## TASK PROMPT:
Which lines in the rows below contain the string "what"? Pull out each such line in full, treating uppercase and lowercase as different.

## PROVIDED DATA:
--*--
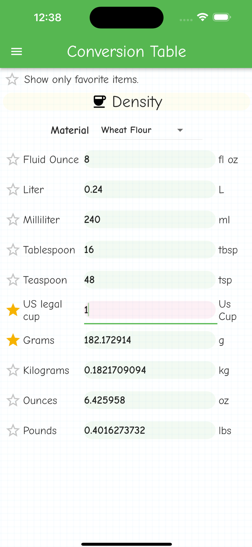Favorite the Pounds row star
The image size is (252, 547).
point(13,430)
--*--
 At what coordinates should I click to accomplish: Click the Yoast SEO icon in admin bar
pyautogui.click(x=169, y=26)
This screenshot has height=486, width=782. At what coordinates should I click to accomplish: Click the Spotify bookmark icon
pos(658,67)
--*--
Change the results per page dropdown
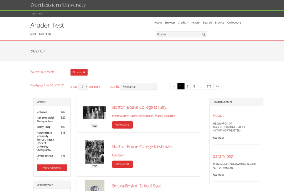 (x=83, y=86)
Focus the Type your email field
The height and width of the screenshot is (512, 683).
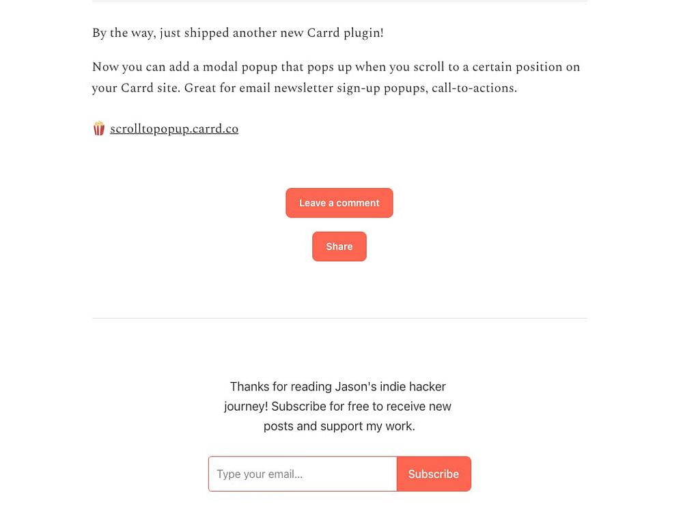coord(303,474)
--*--
## RESPONSE TO THIS EXERCISE:
 At what coordinates should I click to accomplish: Click the Yoast SEO icon in admin bar
This screenshot has height=486, width=782. At what coordinates should I click to accomplish: Click the Spotify bookmark icon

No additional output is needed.